Sharing a room with a friendly janitor from Wyoming. This is somewhat lucky as one of our team members who arrived in October is stuck in a 5-person ‘temporary’ room. But not that lucky as another colleague has had a double all to himself since the day he landed.
Have only showered twice since arriving.
Have been too hot or too cold much of the time, though I am starting to get used to it (and I’m learning when to wear what).
Spent one day working on a ridge with no shelter, 40 mph winds, and temperatures around -4 C with a wind chill somewhere around -19. It was cold, but Big Red (the program issued extreme cold weather parka) kept me comfortable so long as I had my back to the wind.
Spent another day mostly in the office (boo!).
Today’s highlight: took a midnight hike -- since it is 24/7 daytime and tonight was clear-skies with almost no wind, I took late night hike out to Hut Point (a short hike).
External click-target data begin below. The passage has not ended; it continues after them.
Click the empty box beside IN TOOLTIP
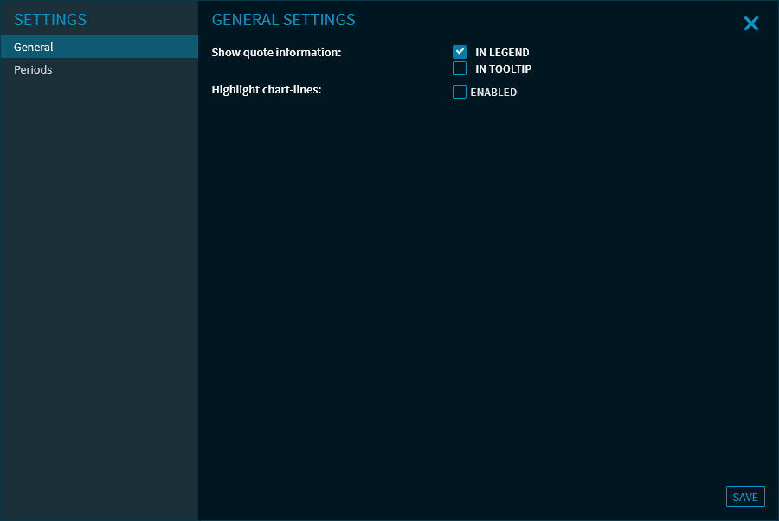Screen dimensions: 779x521 (460, 68)
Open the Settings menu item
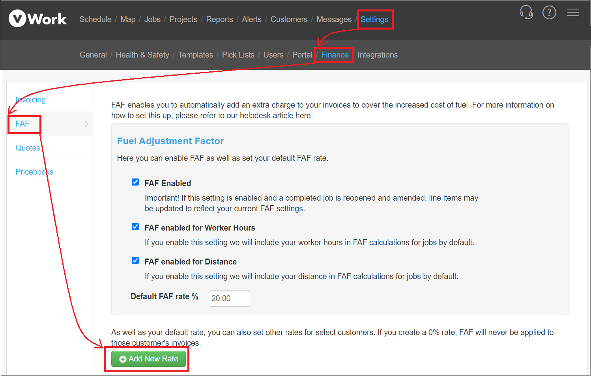 [x=374, y=19]
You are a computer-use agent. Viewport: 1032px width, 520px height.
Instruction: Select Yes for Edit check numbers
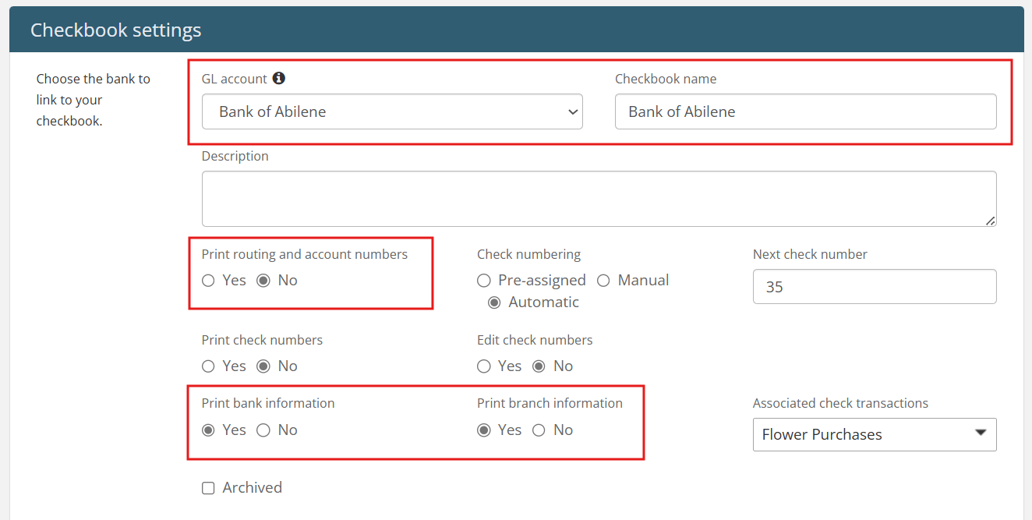484,366

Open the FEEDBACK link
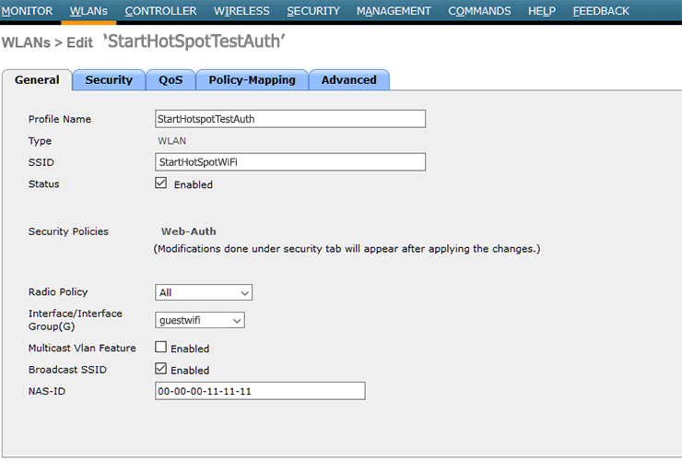(x=601, y=11)

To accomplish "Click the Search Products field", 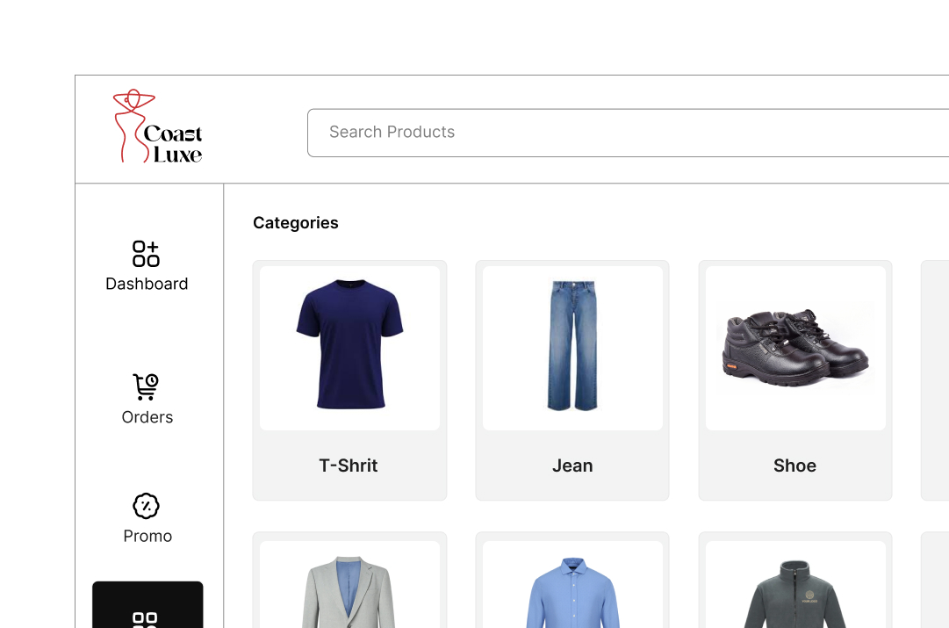I will 628,133.
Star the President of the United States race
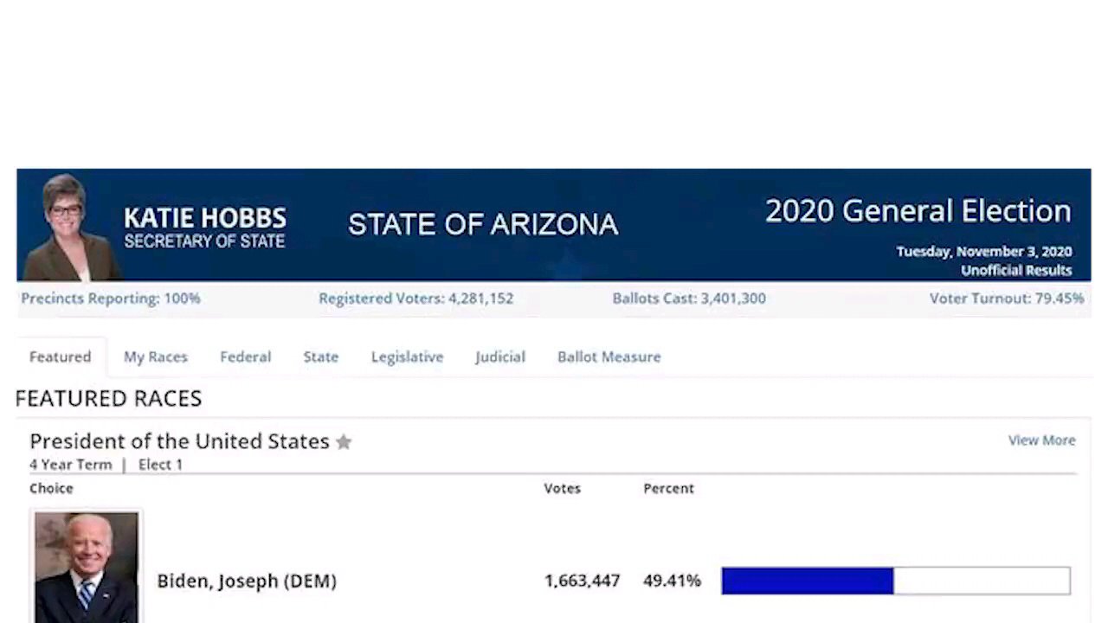 344,442
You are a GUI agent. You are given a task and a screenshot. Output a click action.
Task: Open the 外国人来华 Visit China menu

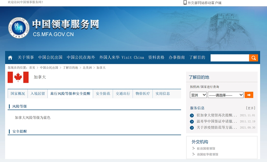pos(122,57)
Saw a couple seals, watched a C-130 take off and looked over the original hut Scott built here in 1902. It is a protected historic site so we cannot go in or tamper with it. The oddest oddity there is a bundle of old ropes and canvas topped by the desiccated corpse of seal. I have no idea what the story of this detritus heap might be, but there is a chance it is from the original expedition (a 100 year old seal carcass -- yay).
3 interesting things:
  1. Up until 1972, the station’s power came from a 50’s era nuclear power plant. It was removed in the early 70’s due to a requirement in the Antarctic treaty that allows any signatory to inspect equipment on the continent. Not wanting to share proliferation technology, they removed it.
  2. Water + volcanic fines + cold = concrete. Watched an excavator trying to trench through fines (loose volcanic rock). It was making good progress when it hit a patch where water had penetrated forming ice-crete. The excavator only managed to chip away a couple inches over the course of an hour. He finally gave up -- they will need heavier equipment to break through the ice layer.
  3. Burger night -- it’s a big deal here. People line up 30-40 minutes early, standing outside (freezing) to get their $3 burger at Gallagher’s Bar.